Kofi Abrefa Busia (July 11, 1913 – August 28, 1978) was a Ghanaian political leader and academic who was Prime Minister of Ghana from 1969 to 1972. As a nationalist leader and prime minister, he helped restore civilian government to the country following military rule.

Busia was born a Bono prince in the traditional kingdom of Wenchi, in the then Brong Ahafo region of Ghana.

He was educated at Methodist School, Wenchi, Mfantsipim School, Cape Coast, and then at Wesley College, Kumasi, from 1931 to 1932. He taught at Wesley College and left to study at Achimota College in 1935 and taught there.

He gained his first degree with Honours in Medieval and Modern History from the University of London through correspondence during this period. He then went on to study at University College, Oxford, where he was the college’s first African student.

He returned to the Gold Coast in 1942. He took a BA (Hons) in Philosophy, Politics, and Economics (1941, MA 1946) and a DPhil in Social Anthropology in 1947 at Nuffield College, Oxford, with a thesis entitled “The position of the chief in the modern political system of Ashanti: a study of the influence of contemporary social changes on Ashanti political institutions”. He was a Fulbright scholar in 1954.

Busia served as a district commissioner from 1942 to 1949 and was appointed the first lecturer in African Studies. He became the first African to occupy a chair at the University College of the Gold Coast (now the University of Ghana). In 1951, he was elected by the Ashanti Confederacy to the Legislative Council. In 1952, he was the leader of the Ghana Congress Party, which later merged with the other opposition parties to form the United Party (UP).

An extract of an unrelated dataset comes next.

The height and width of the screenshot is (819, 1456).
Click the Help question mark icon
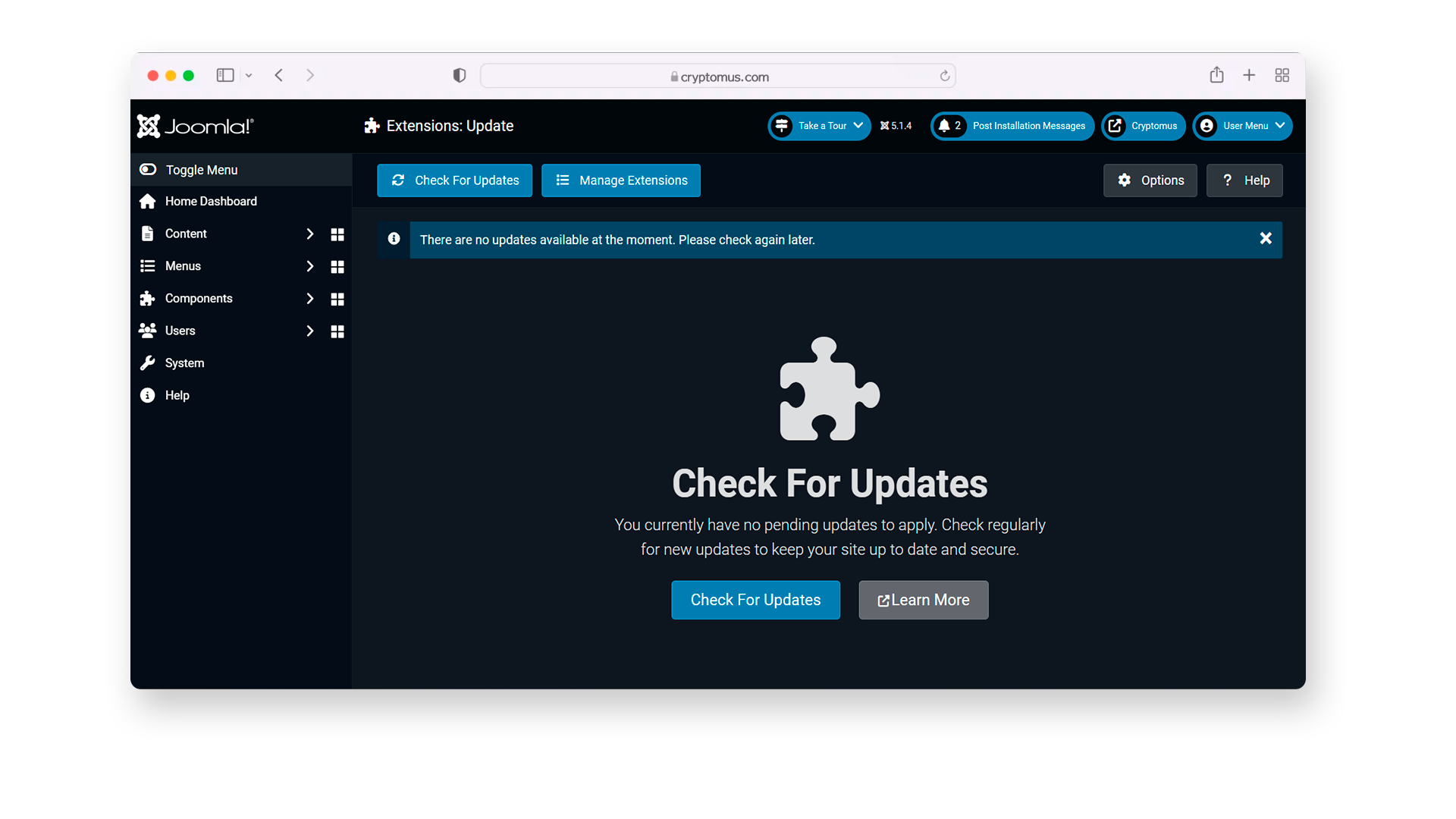tap(1226, 180)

As leader of the opposition against Kwame Nkrumah, he fled the country on the grounds that his life was under threat. In 1959, Busia became a professor of sociology and culture of Africa at the University of Leiden near the Hague, Netherlands. From 1962 until 1969, he was a Fellow of St. Antony’s College, Oxford.

He returned to Ghana in March 1966, after Nkrumah’s government was overthrown by the military, to serve on the National Liberation Council (NLC) of General Joseph Ankrah, the military head of state, and was appointed as the Chairman of the National Advisory Committee of the NLC. In 1967/68, Busia served as the Chairman of the Centre for Civic Education.

He used this opportunity to promote himself as the next leader. He also was a Member of the Constitutional Review Committee. When the NLC lifted the ban on politics, Busia, together with Lawyer Sylvester Kofi Williams and friends in the defunct UP formed the Progress Party (PP).

In 1969, the PP won the parliamentary elections with 105 of the 140 seats. This paved the way for him to become the next Prime Minister. Busia continued with NLC’s anti-Nkrumaist stance and adopted a liberalised economic system. There was a mass deportation of half a million Nigerian citizens from Ghana, and a 44 percent devaluation of the cedi in 1971, which met with a lot of resistance from the public.

While he was in Britain for a medical check-up, the army under Colonel Ignatius Kutu Acheampong overthrew his government on January 13 1972. Busia remained in exile in England and returned to Oxford University, where he died from a heart attack in August 1978.

Busia’s name is associated with Ghana’s political right, along with J. B. Danquah and S. D. Dombo.